Como era relativamente previsible, el Gabinete
del Solar obtuvo finalmente el voto de confianza del Pleno del Congreso de la
República. 77 representantes, 33 fujimoristas entre ellos, por amplia mayoría,
decidieron mantener sin cambios sustanciales la situación política del país.
Esto es, por un lado, un Parlamento mayoritariamente comprometido con algo tan
elemental como la protección de sus intereses privados, es decir, el sueldo y
la impunidad de sus actos; del otro, un Ejecutivo, más precisamente un
mandatario, decidido a durar hasta el 2021, que encontró en las propuestas de
reforma judicial y política, los instrumentos que de alguna manera lo acercan a
la gente, a pesar de su incapacidad para gobernar. En el camino, las últimas
dos semanas, ambos bandos se dijeron vela verde, teniendo como telón de fondo
los análisis para todos los gustos que se hicieron sobre la constitucionalidad de la decisión del Ejecutivo.
Las acusaciones y los gestos estuvieron
a la orden del día. El desgaste en ambos sectores también. El fujimorismo, más
allá de «perder» dos congresistas, aunque no logra esconder su desorden, golpeó
a la Presidencia de ese poder, bloqueando la renovación de la composición de las comisiones
y aprobando el pedido de su sanción, mostrando sus posibles nuevas cartas para
mantener el control del Parlamento: los congresistas García Belaúnde, Sheput e
Iberico. El Premier tuvo que retroceder en su tono inicialmente beligerante,
pero también se vio obligado a aceptar una confianza menos altisonante de la que
pretendía. El mandatario, que finalmente se dijo y se desdijo, pero eso no es
novedad, se encontró nuevamente con la «lealtad» de sus congresistas Aráoz y
Bruce, además de empezar a constatar que, con la cuestión de confianza, puede
pasar como en el vals, y toda repetición terminar siendo una ofensa.

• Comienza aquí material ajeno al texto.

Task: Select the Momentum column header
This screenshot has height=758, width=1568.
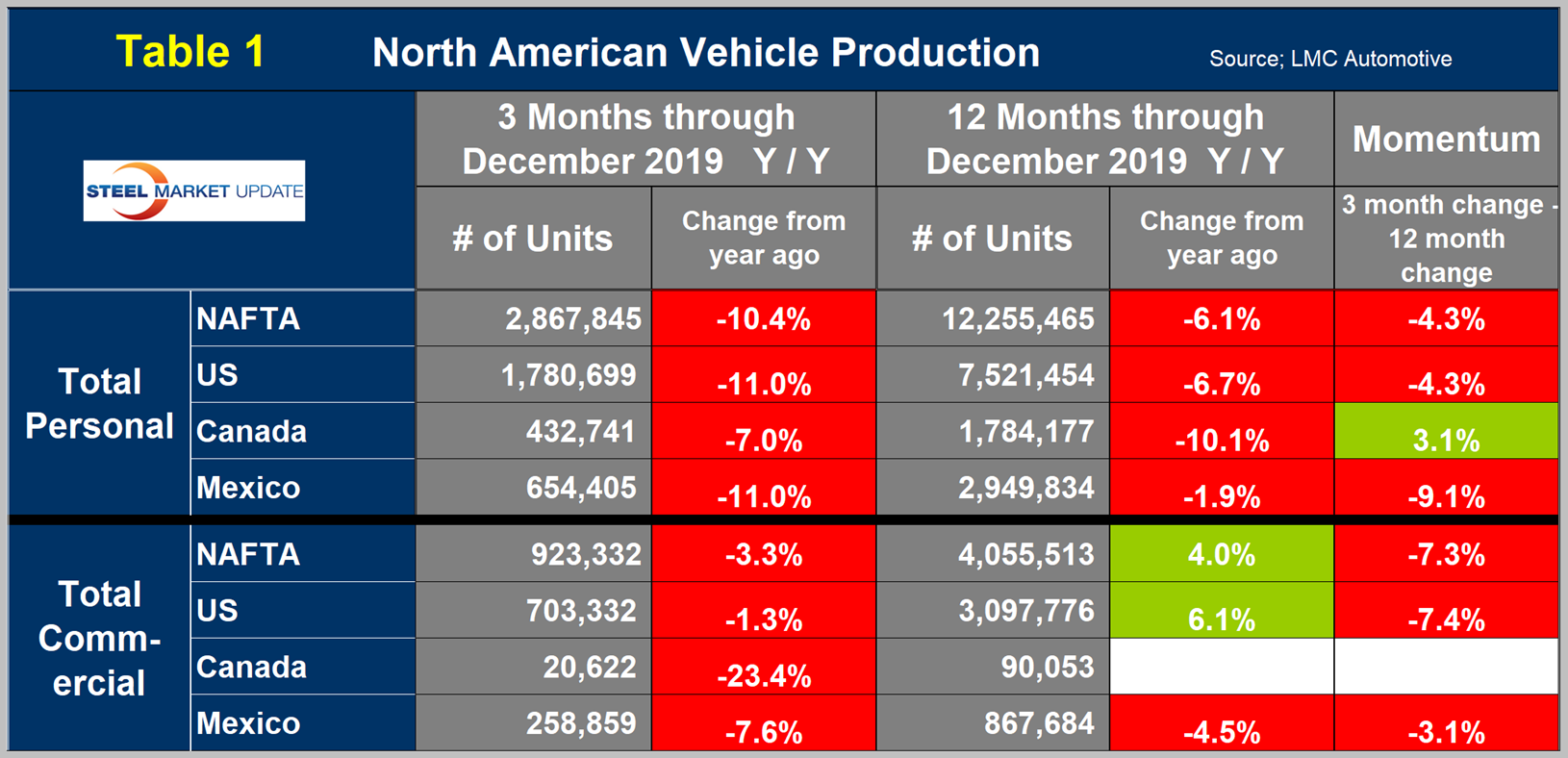Action: [x=1446, y=139]
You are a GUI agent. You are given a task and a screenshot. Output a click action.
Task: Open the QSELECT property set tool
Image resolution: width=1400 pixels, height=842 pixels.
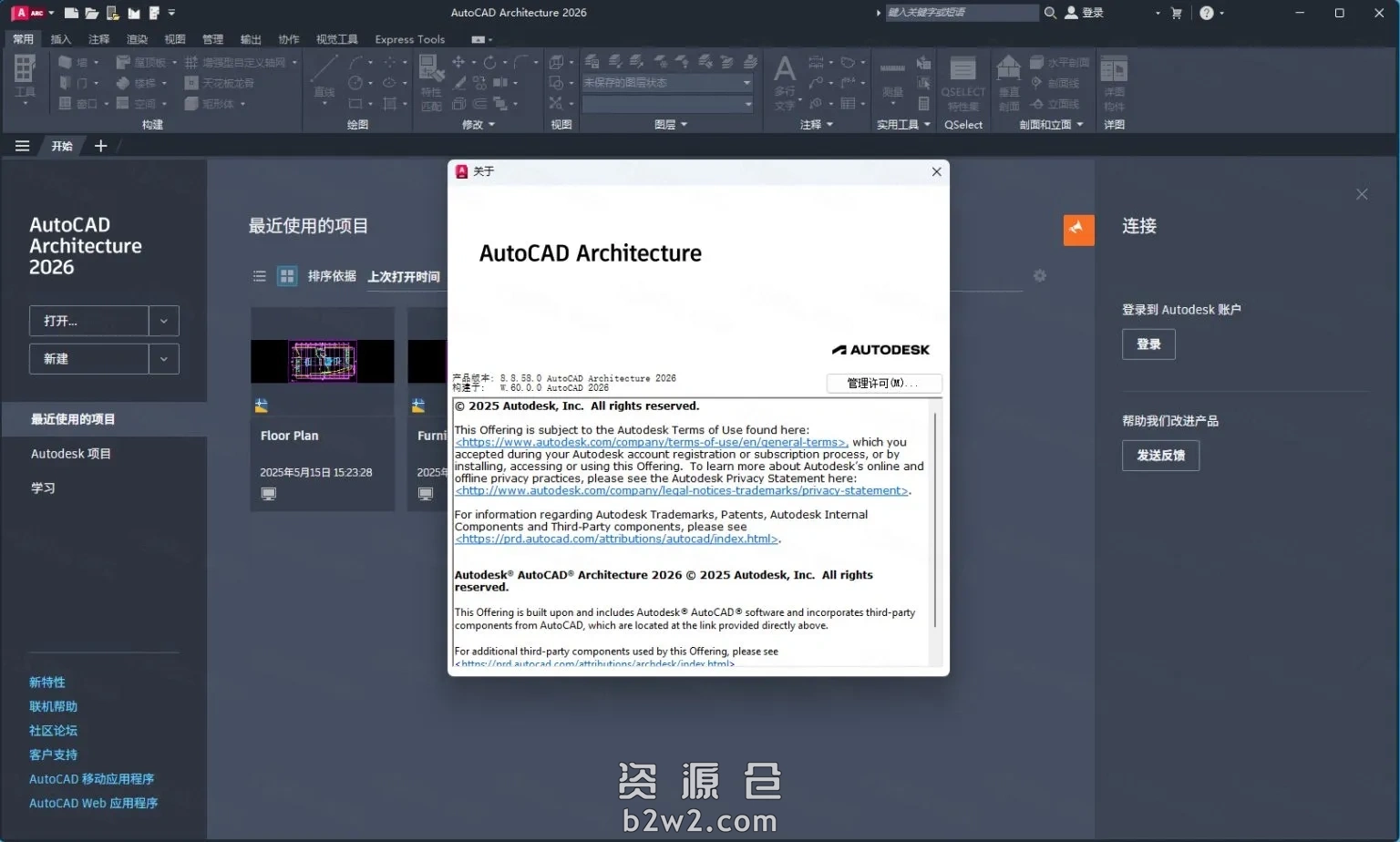[x=962, y=80]
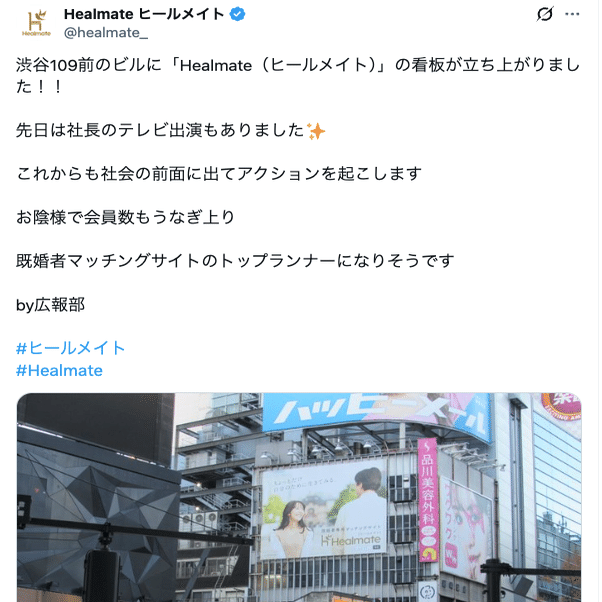Click the pink 品川美容外科 vertical banner
602x602 pixels.
[428, 499]
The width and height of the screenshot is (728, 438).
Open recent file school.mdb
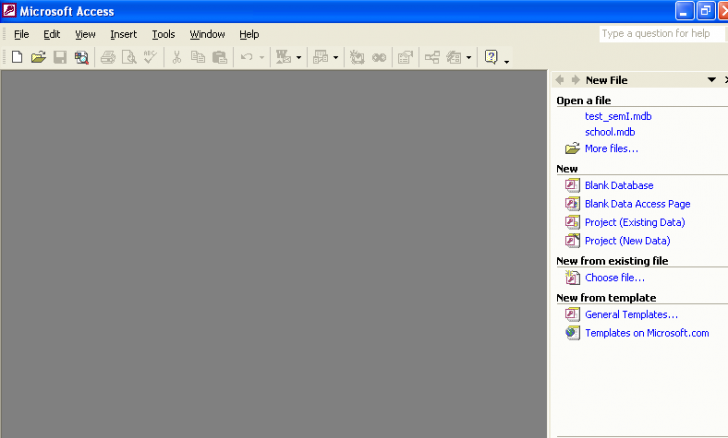tap(609, 132)
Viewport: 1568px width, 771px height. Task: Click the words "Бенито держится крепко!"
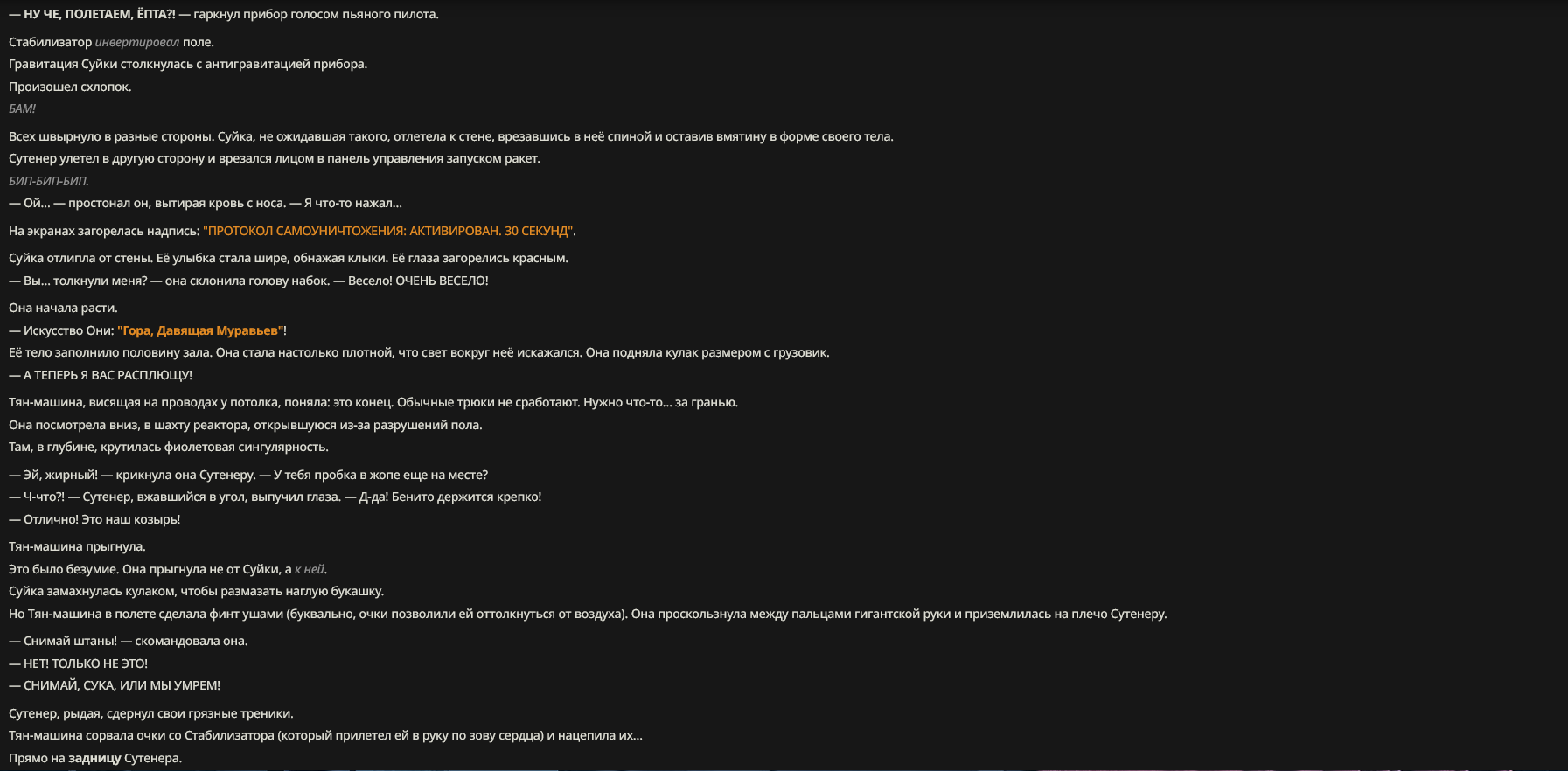[466, 497]
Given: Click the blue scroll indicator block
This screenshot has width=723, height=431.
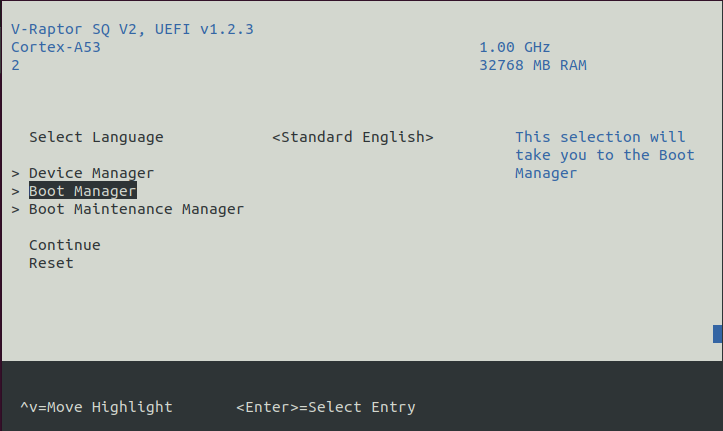Looking at the screenshot, I should [717, 334].
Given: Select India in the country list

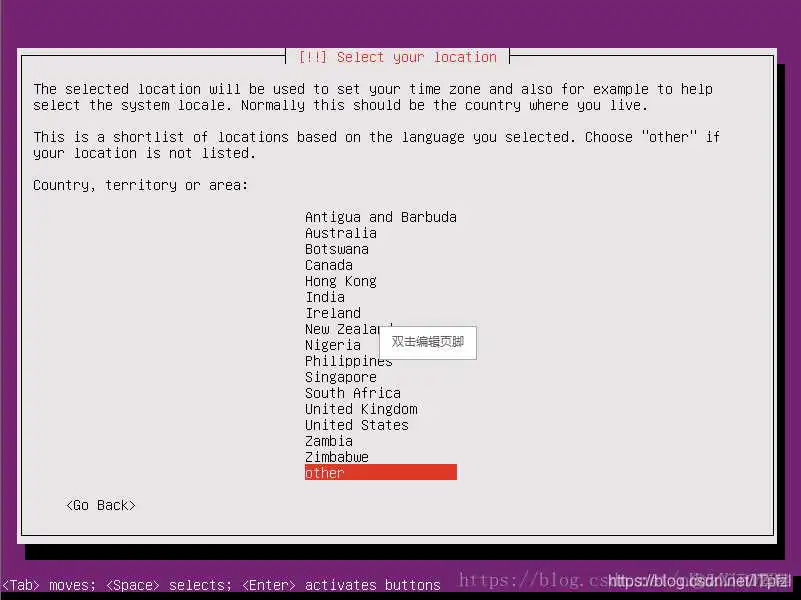Looking at the screenshot, I should pos(324,296).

Sancionada la confianza, que le permite
a la mayoría de actores de esta larga película, sentirse victoriosos una vez
más, y lo son porque en sentido estricto nada se mueve, el país formal
respirará tranquilo unas semanas más, confiando en el apaciguamiento de los
ánimos y en la distensión de la polarización. Los más entusiastas, hasta
esperarán el funcionamiento del principio de la lealtad constitucional y el
compromiso con el bienestar general. Pronto, sin embargo, volverán a la cruda
realidad, porque es evidente que esos 77 votos distan mucho de ser un
compromiso con los proyectos del Ejecutivo y su «esencia». Es más, con su
decisión se han asegurado que así se llegue al cierre constitucional del
Congreso no habrá reforma para el 2021, dado que serían necesarias nuevas
elecciones parlamentarias (con las normas actuales, además) y la instalación de
otro Legislativo, venciéndose los plazos para las reformas constitucionales.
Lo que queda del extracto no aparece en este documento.